Phil Cusick: Hi, thank you. I guess a couple if I can. First, was the decision to move away from the ViaSat-4 and focus on mobility, a statement on the viability of home broadband from satellite or is that more of a just timing and capital needs? And then second, can you talk about the plans For the cash on the balance sheet and the insurance proceeds coming in, there’s some debt at a discount, does it make sense to pick off that or do you want to have this cash on the balance sheet for a long time?
Mark Dankber: Okay. Yes. First on the ViaSat-4, we have been targeting the mobility broadband market for, well, for about as long as we’ve been in you know, since we launched ViaSat-1. And, you know, it was because the Customers value the services better. We’re not dealing with or competing with government subsidies. And the other thing now that that’s really come to light, especially, you know, in our experience in flight and the data that we have from Inmarsat in the maritime business Is that that you know, dealing with that mobility factor, and concentration of demand is a is a really hard and tricky problem. We think we’re really well suited to do that. And whereas the original design of ViaSat-4 that we started really was about large bulk amounts of bandwidth at low cost.

Given data
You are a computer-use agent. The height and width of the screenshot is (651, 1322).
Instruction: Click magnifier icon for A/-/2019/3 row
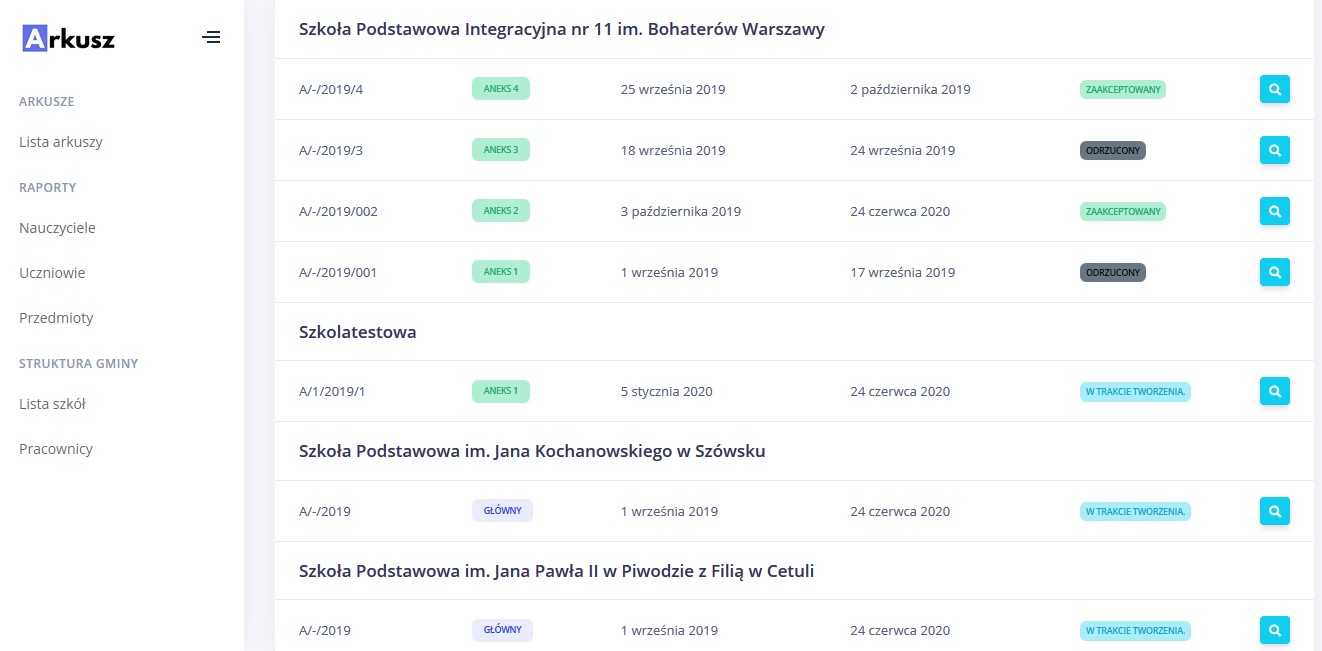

To be done
a. Answer these from the ViaSat call excerpt, one line each:
(i) Which satellite does the first question ask about moving away from?
(ii) Since the launch of which satellite has the company targeted the mobility broadband market?
(iii) From which company does the reply cite data in the maritime business?
b. Rewrite the ViaSat call excerpt starting at "Phil Cusick: Hi, thank" and ending at "a long time?", putting "ledger" in place of "balance sheet".
c. Extend the ViaSat call excerpt past its final sentence.

Responses to the tasks
a.
(i) ViaSat-4
(ii) ViaSat-1
(iii) Inmarsat

b.
Phil Cusick: Hi, thank you. I guess a couple if I can. First, was the decision to move away from the ViaSat-4 and focus on mobility, a statement on the viability of home broadband from satellite or is that more of a just timing and capital needs? And then second, can you talk about the plans For the cash on the ledger and the insurance proceeds coming in, there’s some debt at a discount, does it make sense to pick off that or do you want to have this cash on the ledger for a long time?

c.
What we’re really going to be leveraging is its global coverage and the ability to put that demand, in the same patterns as the customers’ usage requires. So, we feel like we can do better, and that we’ve got 7 other Ka-band satellites that will be launched over about the next three years. So we felt it made complete economic sense to focus on those, the mobility markets, and then bring, a new broadband mobility satellite to market following those later on at the end of the decade.
Shawn Duffy: I can hit your question on the cash, on the balance sheet. So I think a couple of things. One, just one — given the credit markets, want to stay in a very good liquid position and keep that liquidity and agility on the balance sheet. I think if you think about the net carry given the investments we’ve been able to make and net of the tax impacts of the interest expense. And the benefits we get there, it’s not as painful to carry that flexibility. And so, that’s kind of, a guidepost for us right now.
Operator: Next up, we’ll hear from Mike Crawford, B. Riley Securities.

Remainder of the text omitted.